YARGITAY KARARI
DAİRE : 14. Hukuk Dairesi
ESAS NO : 2006/3896
KARAR NO : 2006/5178
KARAR TARİHİ : 02.05.2006
MAHKEMESİ :Sulh Hukuk Mahkemesi
Davacı vekili tarafından, davalı aleyhine 1.3.2005 gününde verilen dilekçe ile men’i müdühale ve kal istenmesi üzerine yapılan duruşma sonunda; davanın kabulüne dair verilen 12.7.2005 günlü hükmün Yargıtayca incelenmesi davalı tarafından istenilmekle süresinde olduğu anlaşılan temyiz dilekçesinin kabulüne karar verildikten sonra dosya ve içerisindeki bütün kağıtlar incelenerek gereği düşünüldü:
K A R A R
Dava, tapulama sırasında tescil harici bırakılan taşınmaz bölümüne elatmanın önlenmesi istemiyle açılmıştır.

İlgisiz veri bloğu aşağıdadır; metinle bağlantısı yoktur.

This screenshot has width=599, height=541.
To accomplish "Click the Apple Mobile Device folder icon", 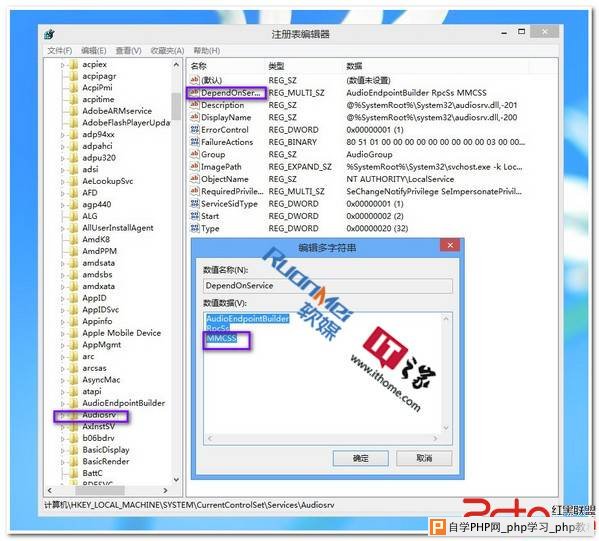I will (73, 333).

Mahkemece, istem hüküm altına alınmış kararı davalı temyiz etmiştir.
Gerçekten, Türk Medeni Kanunun 715 maddesi hükmünce sahipsiz yerler ile kamuya ait mallar Devletin hüküm ve tasarrufu altındadır. Bu gibi yerler kimsenin mülkiyetinde değildir ve hiçbir şekilde özel mülkiyete konu olamaz. Ancak, tapu kütüğünde kayıtlı olmayan bir taşınmazın Türk Medeni Kanunun 713.maddesinde yazılı koşulların gerçekleşmesi halinde özel mülkiyet konusu yapılması olanaklıdır. Görülüyor ki, eldeki davanın çözümünde dava konusu yapılan yerin niteliğinin duruksamaksız saptanması önem kazanmaktadır. Şayet davacı Hazinenin elatmanın önlenmesini istediği bu yer yararı kamuya ait mallardan ise kuşkusuz dava kabul edilmelidir. 14.06.2005 tarihli ziraatçi bilirkişi raporunda taşınmazın üzerinde 5-40 yıllık çeşitli ağaçlar olduğu, 1750 m2 yüzölçümündeki bu yerin Devletin hüküm ve tasarrufu altındaki yerlerden sayıldığı söylenmişse de soyut kavrama açıklık getirilmemiş nitelik kesin olarak ifade edilmemiştir. Keşifte dinlenen yerel bilirkişi ise dava konusu taşınmaz bölümünü önceleri derenin getirdiği taş ve kumlarla dolu bir yer olduğunu ancak bu yeri davalı …’nün çeşitli ağaçlar dikerek kullandığını ifade etmiştir.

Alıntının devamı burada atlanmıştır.